Glossing over the connections
Ironically, pharmaceutical companies appear quite willing to acknowledge infection-induced maternal immune activation. This is likely because maternal infection risks furnish a tidy rationale for maintaining existing vaccine recommendations for pregnant women as well as developing additional vaccines and drugs. Thus, when employees of Roche (the Swiss pharmaceutical giant) published a review of “maternal immune activation and abnormal brain development across [central nervous system] disorders” in 2014, they complacently noted that “vaccination against influenza is already recommended…owing to the risks associated with infection during pregnancy.” Although the authors then tried to dismiss the notion of vaccination-induced MIA, they showed (perhaps inadvertently) that the available data are inadequate to assess this question:
“The existing safety data regarding maternal vaccination during pregnancy mainly focuses on maternal outcomes, and on early fetal and infant development; long-term follow-up data on the incidence of neurodevelopmental disorders in the offspring of mothers vaccinated during pregnancy is scant. At issue…is whether the mother’s immune response to vaccination might cause an MIA response of its own accord…” [emphasis added].

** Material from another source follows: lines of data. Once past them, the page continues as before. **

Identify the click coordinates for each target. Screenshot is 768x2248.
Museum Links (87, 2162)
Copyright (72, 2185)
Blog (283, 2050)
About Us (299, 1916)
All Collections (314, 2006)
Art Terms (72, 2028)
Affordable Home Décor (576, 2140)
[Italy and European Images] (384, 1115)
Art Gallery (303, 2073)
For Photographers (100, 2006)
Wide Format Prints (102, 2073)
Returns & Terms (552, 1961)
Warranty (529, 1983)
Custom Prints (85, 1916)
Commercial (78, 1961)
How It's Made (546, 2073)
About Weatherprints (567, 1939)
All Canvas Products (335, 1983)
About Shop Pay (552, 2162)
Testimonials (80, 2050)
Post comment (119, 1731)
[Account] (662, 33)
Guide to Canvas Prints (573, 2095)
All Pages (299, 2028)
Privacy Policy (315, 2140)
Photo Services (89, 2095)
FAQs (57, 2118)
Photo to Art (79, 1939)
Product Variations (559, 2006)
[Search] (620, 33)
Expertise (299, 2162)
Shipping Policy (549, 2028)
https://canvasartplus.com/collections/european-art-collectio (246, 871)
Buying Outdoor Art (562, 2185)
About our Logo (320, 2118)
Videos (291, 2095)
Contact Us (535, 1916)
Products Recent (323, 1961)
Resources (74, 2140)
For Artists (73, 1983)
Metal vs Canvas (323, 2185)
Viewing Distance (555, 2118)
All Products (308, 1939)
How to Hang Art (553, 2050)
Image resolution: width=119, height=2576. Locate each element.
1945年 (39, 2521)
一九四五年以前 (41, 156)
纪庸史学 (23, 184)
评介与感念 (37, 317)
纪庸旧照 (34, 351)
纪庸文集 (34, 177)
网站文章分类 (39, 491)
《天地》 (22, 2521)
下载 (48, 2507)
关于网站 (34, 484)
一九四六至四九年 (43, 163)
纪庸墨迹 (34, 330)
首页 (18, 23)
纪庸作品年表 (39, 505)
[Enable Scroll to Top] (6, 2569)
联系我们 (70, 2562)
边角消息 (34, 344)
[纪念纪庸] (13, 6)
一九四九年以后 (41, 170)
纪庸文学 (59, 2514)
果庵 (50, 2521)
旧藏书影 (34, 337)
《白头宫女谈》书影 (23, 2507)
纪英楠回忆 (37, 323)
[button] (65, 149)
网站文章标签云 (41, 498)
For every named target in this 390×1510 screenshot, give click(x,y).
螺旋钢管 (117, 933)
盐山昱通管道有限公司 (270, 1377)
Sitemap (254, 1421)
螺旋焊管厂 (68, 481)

In the U.S., the CDC appears equally unlikely to explore prenatal vaccination as a potentially critical trigger for MIA and subsequent neurodevelopmental disorders, even though federal agencies once took the position that it was important to thoroughly assess reproductive and developmental toxicity before licensing a vaccine for use during pregnancy. Now—without having conducted any of the studies necessary for a rigorous assessment—the CDC simply states that “risk to a developing fetus from vaccination of the mother during pregnancy is theoretical.” In fact, in addition to its promotion of the influenza vaccine during pregnancy, the CDC recommends that all pregnant women get the Tdap (tetanus-diphtheria-acellular pertussis) vaccine (for each pregnancy) and also leaves the door open for up to six additional prenatal vaccines (see table).
Pregnant women cannot trust pharmaceutical companies and regulators with such important decisions. With the accumulated research on the developmental neurotoxicity of heavy metals, there can be little doubt that ingredients such as thimerosal in flu shots and aluminum in the Tdap vaccine will never be a good thing for a growing fetus. But toxins aside, the maternal immune activation caused by the vaccines themselves can cause devastating consequences for babies, both in utero and after birth. As neuroscientists at the University of California-Davis have pointed out, central nervous system disorders in offspring “often do not appear for many years after birth and appear to be influenced by postnatal risk factors that synergize with genetic and prenatal risk to act as ‘second hits.’” They add that even “subthreshold MIA” can increase the likelihood that environmental risk factors will adversely affect offspring. It behooves women, therefore, to exercise extreme caution about incurring any initial vaccination-related “hits” during pregnancy.